Isaac Solet

Personal information
- Full name: Isaac Solet Bomawoko
- Date of birth: 16 June 2001 (age 25)
- Place of birth: Melun, France
- Height: 1.84 m (6 ft 0 in)
- Position: Defensive midfielder

Team information
- Current team: CSKA Sofia
- Number: 94

Youth career
- 2008–2009: Dammarie-les-Lys FC
- 2009–2013: Créteil
- 2013–2016: US Villejuif
- 2016–2018: Laval

Senior career*
- Years: Team / Apps / (Gls)
- 2018–2019: Laval II / 7 / (0)
- 2019–2021: Reims II / 10 / (1)
- 2021–2022: Paris FC II / 3 / (0)
- 2022–2023: Poissy / 14 / (0)
- 2023–2024: Progresul Spartac / 10 / (2)
- 2024–2026: Slavia Sofia / 17 / (3)
- 2024–2025: → Göztepe (loan) / 11 / (2)
- 2026–: CSKA Sofia / 19 / (1)

International career^{‡}
- 2017: France U17 / 1 / (0)
- 2023–: Central African Republic / 10 / (0)

= Isaac Solet =

Central African footballer (born 2001)

Isaac Solet Bomawoko (born 16 June 2001) is a professional footballer who plays as a defensive midfielder or centre-back for Bulgarian First League side CSKA Sofia.

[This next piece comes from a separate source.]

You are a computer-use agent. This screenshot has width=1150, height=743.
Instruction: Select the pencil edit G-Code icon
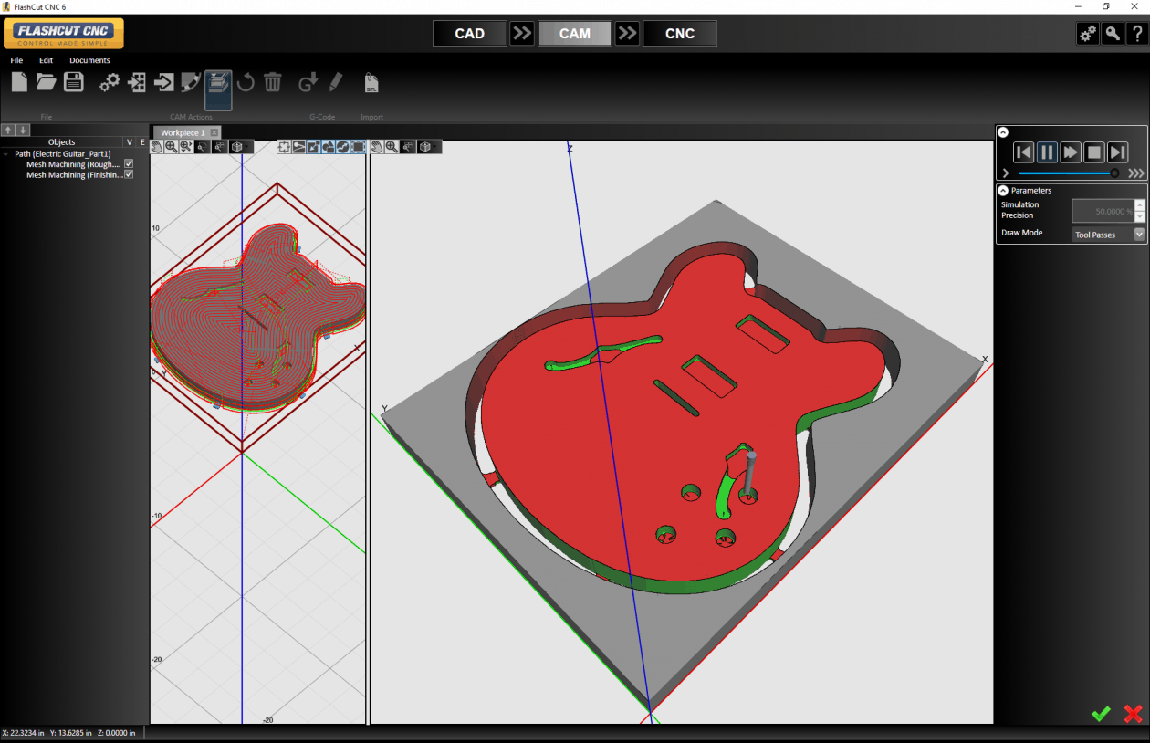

Born in France, he plays for the Central African Republic national team.

==Club career==
Solet, who started his professional career with Laval II, was transferred to Reims II on January 31, 2019.

Solet joined Bulgarian club Slavia Sofia in February 2023.

Solet was transferred to Super League team Göztepe on loan with an option to buy, on 26 June 2024. He made his debut for Göztepe against Antalyaspor on 10 August 2024.

==International career==
Solet made his debut for the senior Central African Republic national team on 17 November 2023 in a World Cup qualifier against the Comoros.

==Career statistics==
===Club===

| Club | Division | Season | League |  | Cup |  | Continental |  | Other |  | Total |  |
| Apps | Goals | Apps | Goals | Apps | Goals | Apps | Goals | Apps | Goals |
| Laval II | Championnat National 3 | 2018–19 | 7 | 0 | — |  | — |  | — |  | 7 | 0 |
| Reims II | Championnat National 2 | 2018–19 | 4 | 0 | — |  | — |  | — |  | 4 | 0 |
| 2019–20 | 4 | 1 | — |  | — |  | — |  | 4 | 1 |
| 2020–21 | 2 | 0 | — |  | — |  | — |  | 2 | 0 |
| Total |  | 10 | 1 | 0 | 0 | 0 | 0 | 0 | 0 | 10 | 1 |
| Paris FC II | Championnat National 3 | 2021–22 | 3 | 0 | — |  | — |  | — |  | 3 | 0 |
| Poissy | Championnat National 2 | 2022–23 | 14 | 0 | 1 | 0 | — |  | — |  | 15 | 0 |
| Progresul Spartac | Liga II | 2023–24 | 10 | 2 | — |  | — |  | — |  | 10 | 2 |
| Slavia Sofia | First League | 2023–24 | 11 | 0 | — |  | — |  | — |  | 11 | 0 |
| 2023–24 | 6 | 3 | 1 | 0 | — |  | — |  | 7 | 3 |
| Total |  | 17 | 3 | 1 | 0 | 0 | 0 | 0 | 0 | 18 | 3 |
| Göztepe (loan) | Süper Lig | 2024–25 | 11 | 2 | — |  | — |  | — |  | 11 | 2 |
| CSKA Sofia | First League | 2025–26 | 14 | 0 | 1 | 0 | — |  | — |  | 15 | 0 |
| 2026–27 | 5 | 1 | 0 | 0 | 4 | 0 | 0 | 0 | 9 | 1 |
| Total |  | 19 | 1 | 1 | 0 | 4 | 0 | 0 | 0 | 24 | 1 |
| Career total |  |  | 91 | 7 | 3 | 0 | 4 | 0 | 0 | 0 | 98 | 7 |

==Personal life==
Born in France, Soulet is of Central African and Ivorian descent. He is the younger brother of Oumar Solet.